◆ What you need to do
Copy the lines from the one containing "You are a GUI" through the end of the items, inclusive, swapping "field" for "input box" and leaving everything else unchanged. Leave the pictures out of your answer.

Element and text location items:

——————————

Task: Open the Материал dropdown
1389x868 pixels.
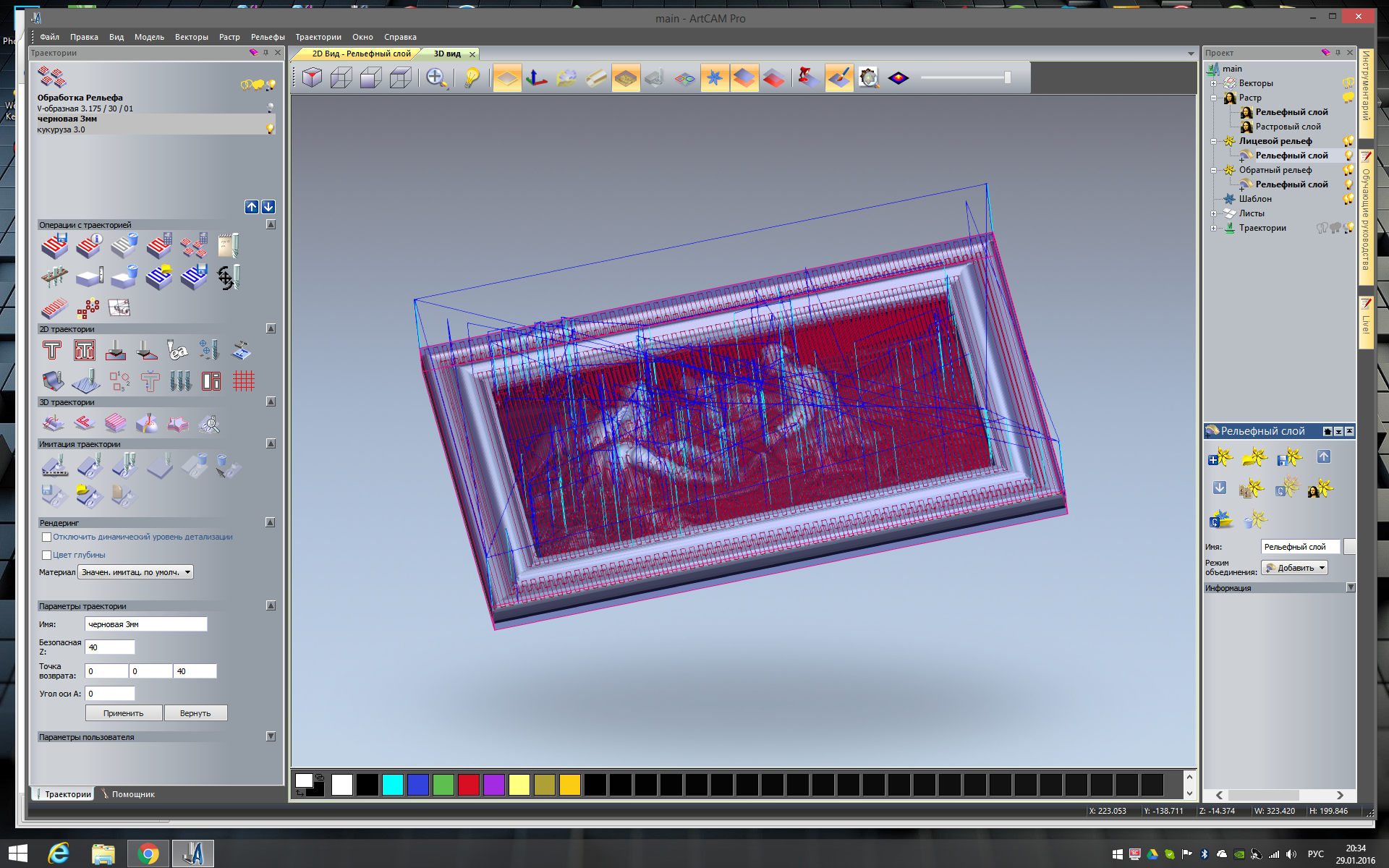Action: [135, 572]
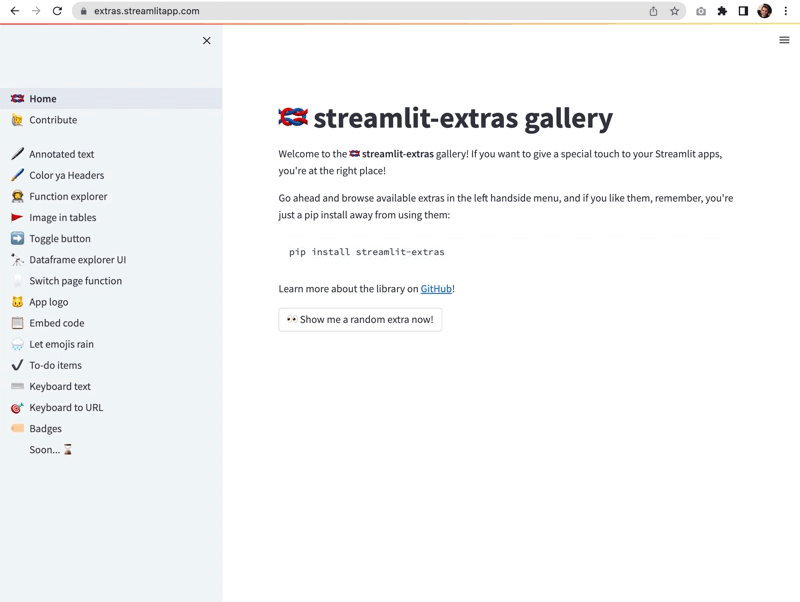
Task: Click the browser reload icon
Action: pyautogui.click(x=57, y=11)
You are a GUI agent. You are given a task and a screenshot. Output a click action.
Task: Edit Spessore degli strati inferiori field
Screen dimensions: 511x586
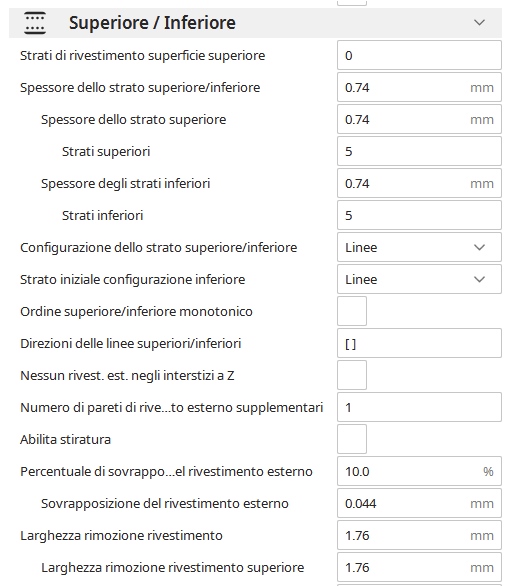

——————————

◆ Written response
You are a GUI agent. You are given a task and a screenshot. Output a click action.
Task: Edit Spessore degli strati inferiori input box
Screen dimensions: 511x586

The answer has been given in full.